**SELECTED TEXT**

A natural solution to this problem is to use a smaller model trained on the same data. While this approach might seem reasonable, simply fine tuning relies on hard labels, limiting the model’s ability to capture deep contextual relationships. In contrast, soft labels (probabilistic outputs from a larger teacher model) encode richer information, leading to better generalization. This helps it capture multiple modes within the distribution, preserving the knowledge of the larger teacher model more effectively.
In this blog, we will first explore the Teacher-Student model, then examine the training methodology of distilled models. Finally, we will evaluate how distilled models perform on safety-specific benchmarks compared to their Instruct counterparts.
Teacher-Student Model
Most knowledge distillation approaches follow a teacher-student framework, where a teacher model—typically larger and more capable—transfers knowledge to a student model, which is significantly smaller and less powerful. The goal is to align the output probability distribution of the student model with that of the teacher model, rather than just training on labeled data.

**WORK REQUEST 1**
List the topics that the knowledge distillation passage says the blog will cover, in the order given.
**WORK REQUEST 2**
Write a continuation of the knowledge distillation passage, starting right after its final sentence.

**ENTRIES SHOWN**
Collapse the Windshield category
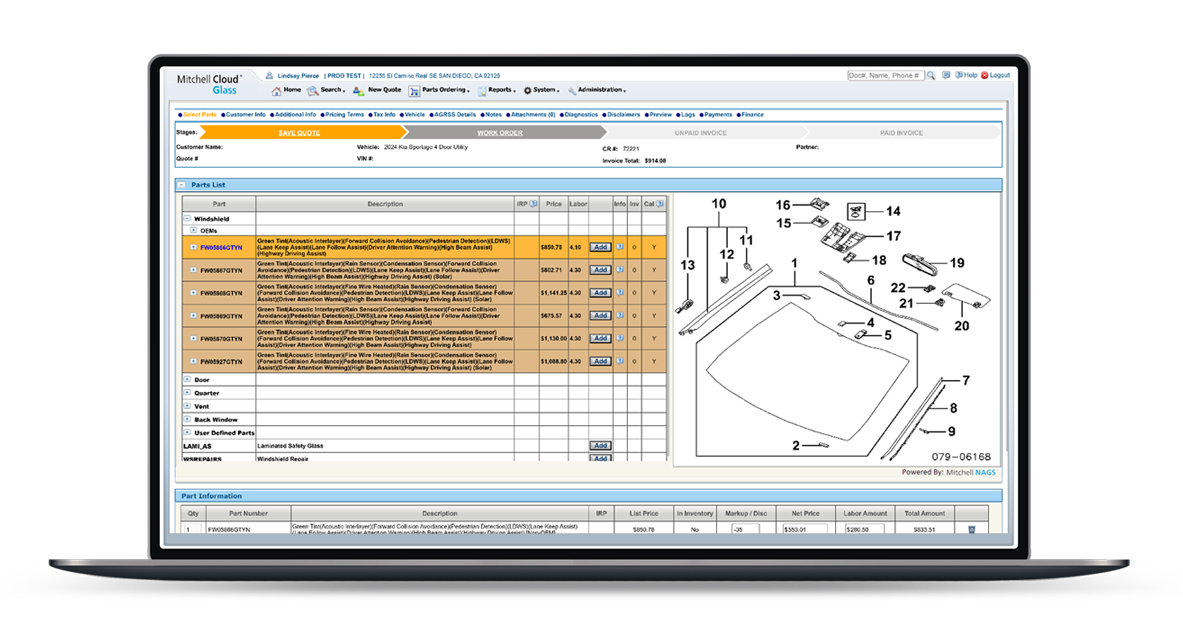 (x=187, y=218)
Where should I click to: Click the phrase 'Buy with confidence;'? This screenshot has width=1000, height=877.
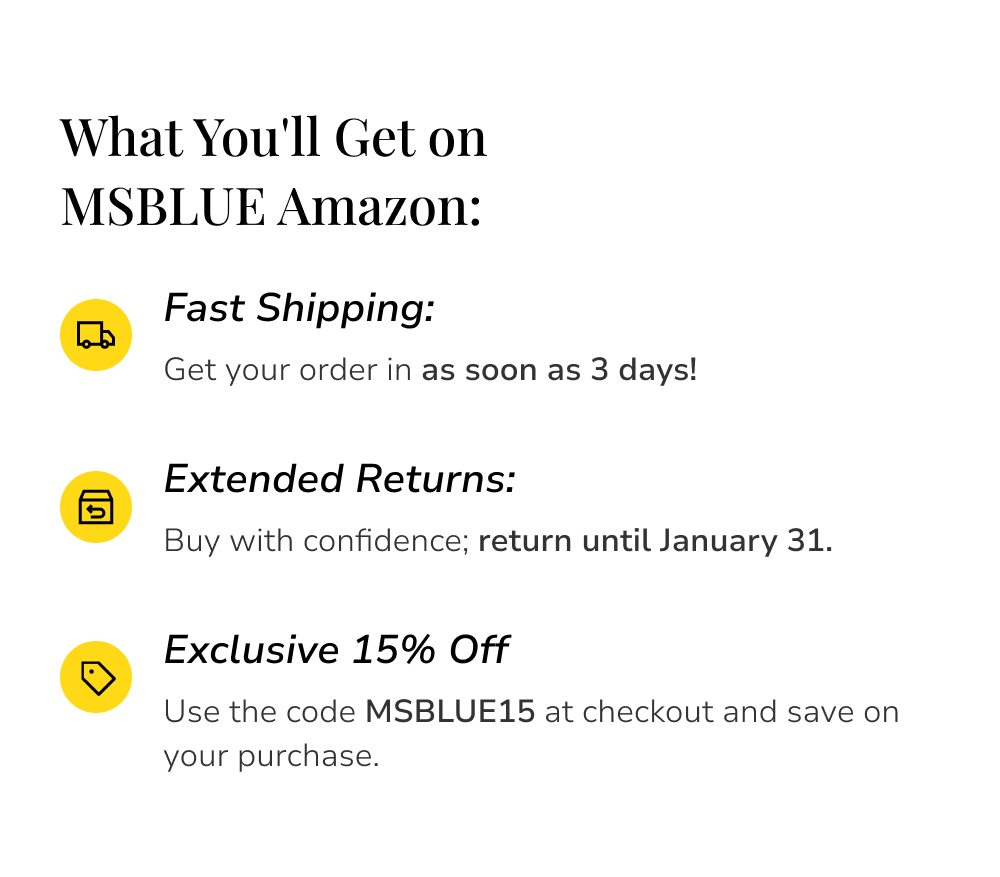point(317,541)
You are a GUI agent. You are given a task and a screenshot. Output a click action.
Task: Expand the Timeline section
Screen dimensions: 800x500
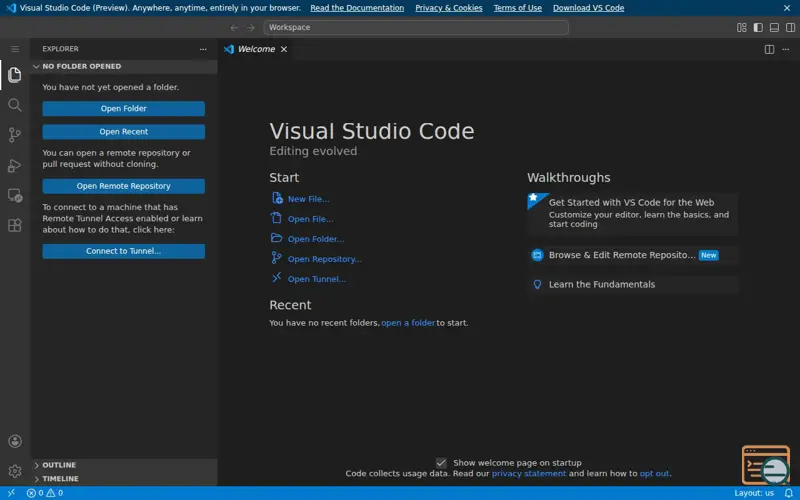pos(60,479)
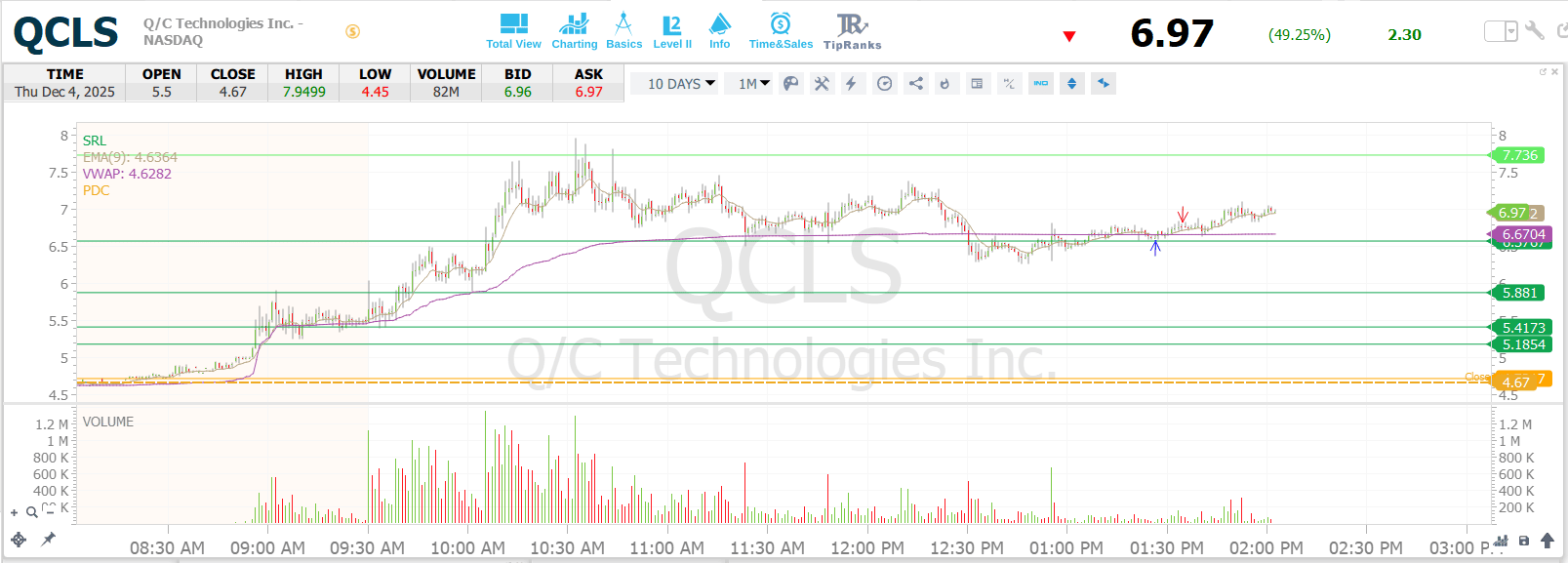The width and height of the screenshot is (1568, 563).
Task: Open the chart color palette settings
Action: point(791,84)
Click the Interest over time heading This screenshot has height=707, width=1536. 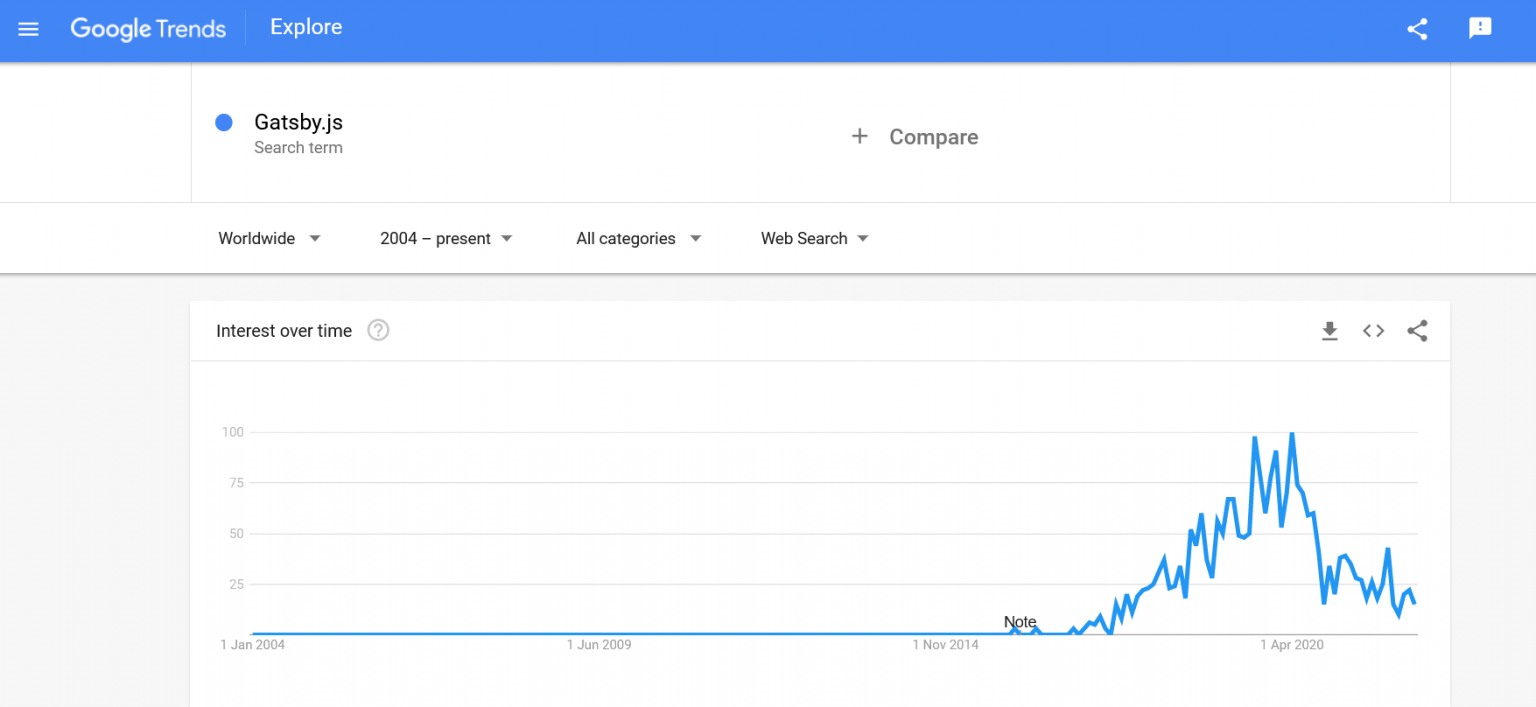pyautogui.click(x=284, y=331)
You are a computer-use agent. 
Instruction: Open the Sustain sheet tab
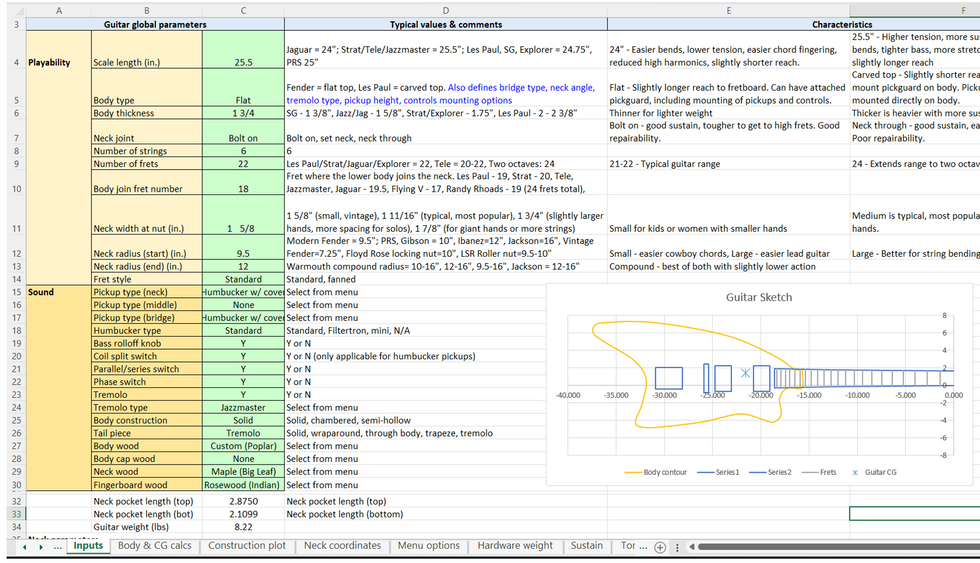tap(586, 546)
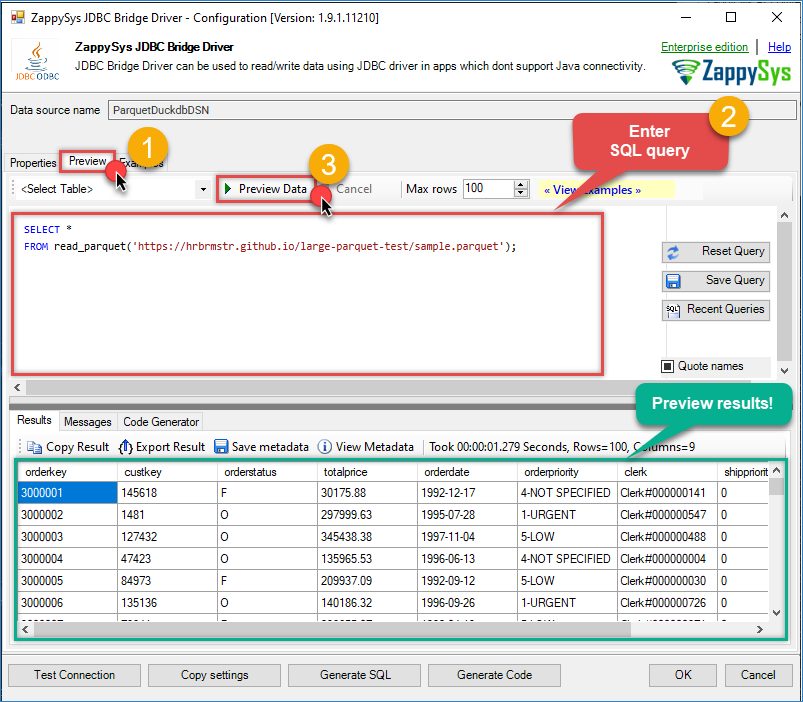Click the Export Result icon
Image resolution: width=803 pixels, height=702 pixels.
(126, 447)
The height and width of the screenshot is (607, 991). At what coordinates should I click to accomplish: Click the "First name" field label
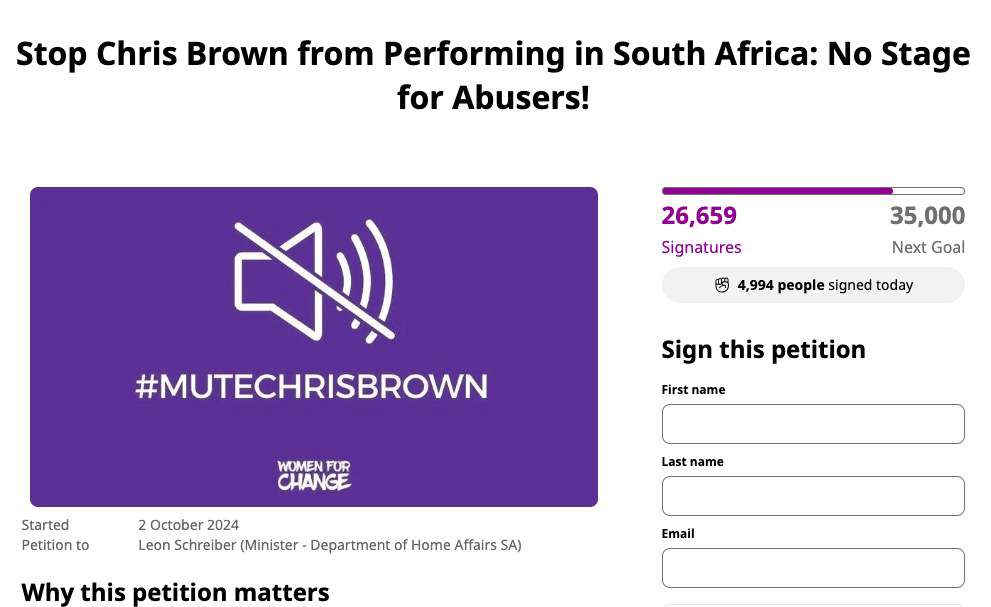(x=693, y=389)
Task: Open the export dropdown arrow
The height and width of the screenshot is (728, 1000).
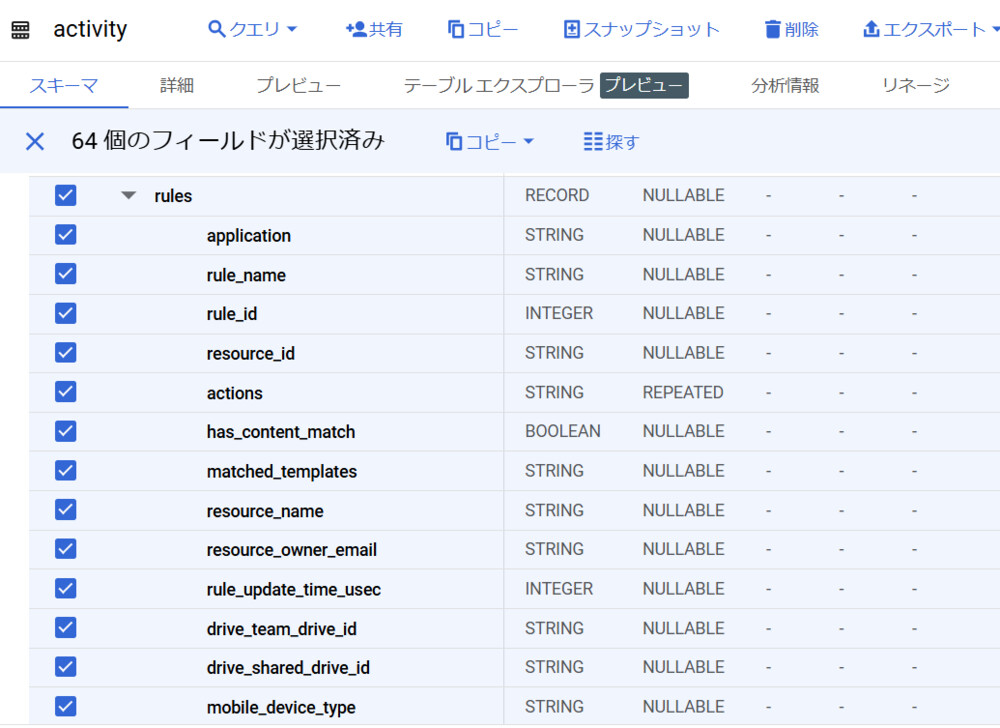Action: pos(994,29)
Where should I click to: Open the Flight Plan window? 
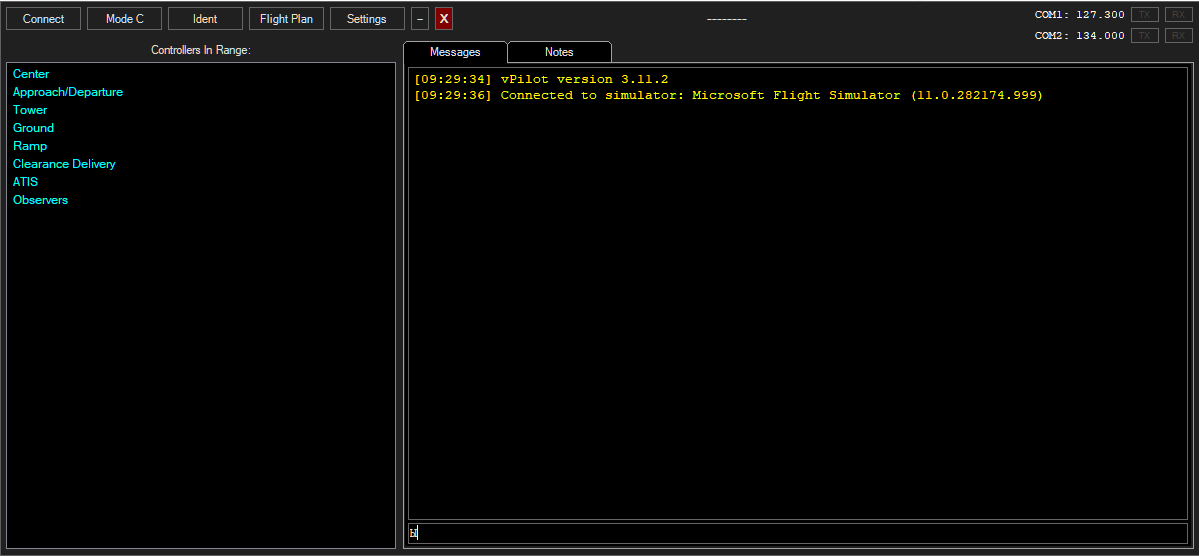click(286, 19)
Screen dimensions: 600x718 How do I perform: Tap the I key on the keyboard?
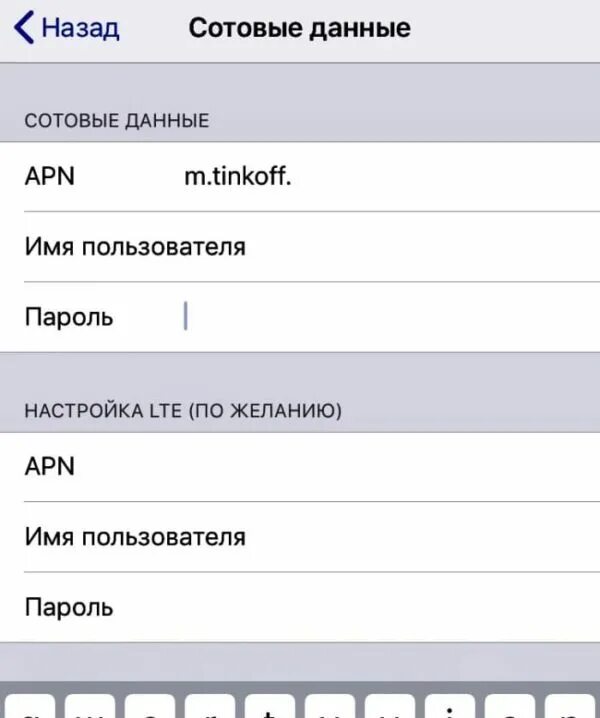coord(450,706)
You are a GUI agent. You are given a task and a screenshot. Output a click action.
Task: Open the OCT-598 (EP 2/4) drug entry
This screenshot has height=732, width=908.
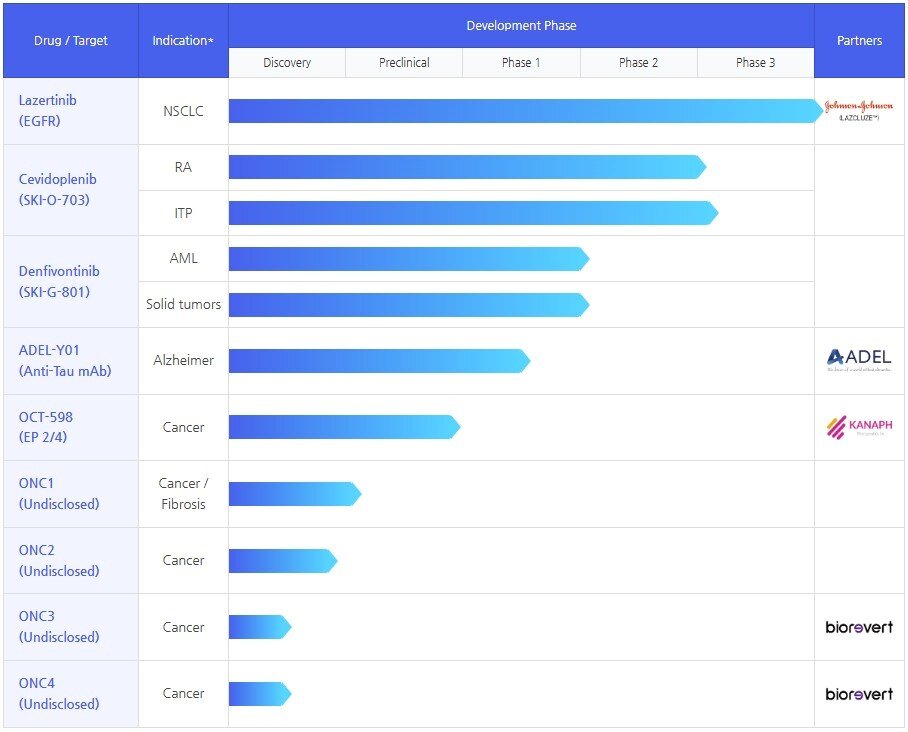click(x=46, y=427)
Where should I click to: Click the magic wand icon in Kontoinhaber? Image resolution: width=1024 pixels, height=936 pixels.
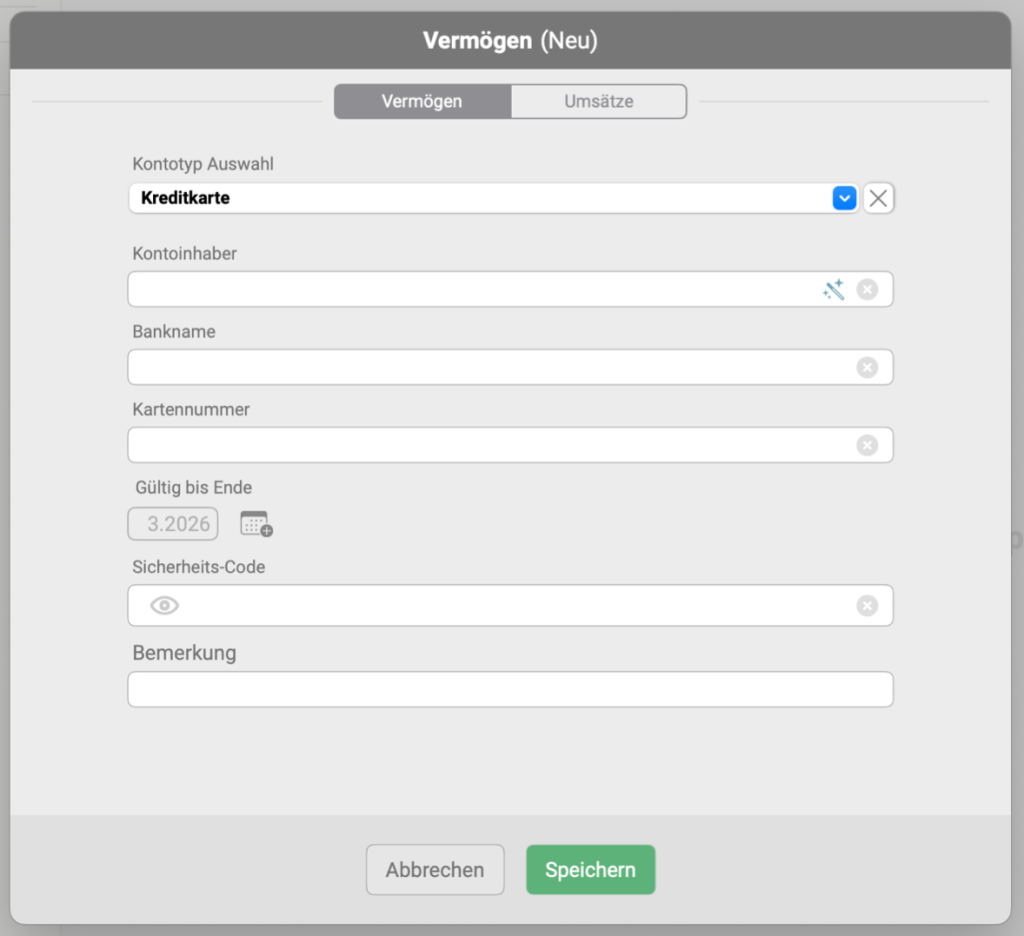point(833,290)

**ANSWER SECTION 1**
1. The Teacher-Student model
2. The training methodology of distilled models
3. How distilled models perform on safety-specific benchmarks compared to their Instruct counterparts

**ANSWER SECTION 2**
This is achieved by minimizing a soft loss function, usually a modified KL divergence (Kullback-Leibler Loss), which reduces the distance between the probability distributions of the teacher and student models. Unlike standard supervised training, which relies on hard labels, knowledge distillation allows the student to capture richer contextual information from the teacher’s outputs.
Several studies have demonstrated the effectiveness of knowledge distillation over traditional model training. Distilled models not only learn from data but also inherit the performance characteristics of larger models.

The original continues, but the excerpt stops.